Illinois Passes Bill To Expand In-State Gambling, Legalize Sports Betting
The Illinois state Senate voted to "embark upon a massive statewide gambling expansion that included a Chicago casino and legalized sports betting," according to a front-page piece by Munks & Pearson of the CHICAGO TRIBUNE. It was the "prospect of a large-scale construction program that helped push passage of a massive expansion of gambling in the state after more than a decade of unsuccessful efforts to add casinos to Chicago and elsewhere." The gambling bill passed yesterday will "allow for a Chicago casino and legal sports betting in Illinois, and slot machines at both city airports." It also will "allow smaller casinos in the south suburbs, Waukegan, Rockford, Danville and Williamson County." Slot machines also will be "authorized for horse race tracks, and casinos and tracks could host sports betting." The proposed Chicago casino will be "privately owned," and the city will "get one-third of all tax revenue from it." The casino will have "up to 4,000 gambling positions -- slot machines or seats at a gaming table" -- while other new and current casinos can "increase their gambling positions from 1,200 to 2,000." For sports betting, licenses will "go to all existing and newly authorized casinos as well as horse racetracks and sports venues, with license fees ranging" from $3.2-10M (CHICAGO TRIBUNE, 6/3).

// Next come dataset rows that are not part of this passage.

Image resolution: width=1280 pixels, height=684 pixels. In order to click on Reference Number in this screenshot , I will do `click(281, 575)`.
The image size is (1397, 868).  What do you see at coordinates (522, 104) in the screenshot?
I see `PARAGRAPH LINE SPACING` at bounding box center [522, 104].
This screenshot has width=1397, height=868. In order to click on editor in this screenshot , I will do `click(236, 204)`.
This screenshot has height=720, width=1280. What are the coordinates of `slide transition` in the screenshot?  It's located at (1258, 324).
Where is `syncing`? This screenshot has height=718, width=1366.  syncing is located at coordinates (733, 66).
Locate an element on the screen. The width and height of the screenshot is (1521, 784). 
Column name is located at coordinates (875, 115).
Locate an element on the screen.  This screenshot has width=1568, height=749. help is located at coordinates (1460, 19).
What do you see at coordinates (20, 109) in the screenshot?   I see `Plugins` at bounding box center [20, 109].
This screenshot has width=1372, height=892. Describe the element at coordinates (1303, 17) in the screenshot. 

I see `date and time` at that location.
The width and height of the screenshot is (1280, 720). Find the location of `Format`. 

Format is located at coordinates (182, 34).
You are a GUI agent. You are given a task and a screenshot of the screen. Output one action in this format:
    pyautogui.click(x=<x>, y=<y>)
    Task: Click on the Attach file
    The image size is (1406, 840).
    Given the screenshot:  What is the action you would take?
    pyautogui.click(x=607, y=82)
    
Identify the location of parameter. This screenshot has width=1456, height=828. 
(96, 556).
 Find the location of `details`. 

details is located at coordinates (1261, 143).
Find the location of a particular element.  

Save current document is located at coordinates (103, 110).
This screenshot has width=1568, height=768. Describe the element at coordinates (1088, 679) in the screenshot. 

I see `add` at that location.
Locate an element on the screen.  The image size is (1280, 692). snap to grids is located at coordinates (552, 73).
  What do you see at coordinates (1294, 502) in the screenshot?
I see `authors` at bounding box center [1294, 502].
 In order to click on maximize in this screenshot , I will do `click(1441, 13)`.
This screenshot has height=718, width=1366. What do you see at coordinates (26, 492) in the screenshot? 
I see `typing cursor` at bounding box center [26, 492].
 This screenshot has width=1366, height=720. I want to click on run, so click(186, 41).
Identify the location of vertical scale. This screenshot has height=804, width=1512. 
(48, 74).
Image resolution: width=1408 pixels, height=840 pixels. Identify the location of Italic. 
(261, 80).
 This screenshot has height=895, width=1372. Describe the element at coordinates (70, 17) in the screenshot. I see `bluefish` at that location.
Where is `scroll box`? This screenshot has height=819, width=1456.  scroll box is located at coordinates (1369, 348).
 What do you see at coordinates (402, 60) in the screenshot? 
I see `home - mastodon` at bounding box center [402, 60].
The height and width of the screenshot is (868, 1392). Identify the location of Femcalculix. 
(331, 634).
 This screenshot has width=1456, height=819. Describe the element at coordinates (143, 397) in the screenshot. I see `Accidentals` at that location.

BY THE NUMBERS: In Chicago, Dan Santaromita noted betting on Illinois college teams will be "banned as part of the proposal," and sports betting will be taxed at 15%. It is "not clear" when the bill will take effect (NBCSPORTSCHICAGO.com, 6/2). Also in Chicago, Grant Morgan noted sports facilities that seat more than 17,000 people -- such as Wrigley Field or United Center -- will also be "eligible to buy sports betting licenses under the bill" (CAPITOLNEWSILLINOIS.com, 6/2). The CHICAGO SUN-TIMES' Hinton & Seidel note the legislation "finally delivers on a Chicago casino that promises to dwarf all others in the state." Still, it is "not clear where the Chicago casino would be built" (CHICAGO SUN-TIMES, 6/3). The Chicago DAILY HERALD's Barry Rozner writes the "notion that this will save -- or revive -- Illinois horse racing is at best naive." For companies like DraftKings and FanDuel, there will be "three online-only licenses and they won't be sold for 18 months, an absurd prospect." As for "who gets to purchase them, well, that will be entertaining" (Chicago DAILY HERALD, 6/3).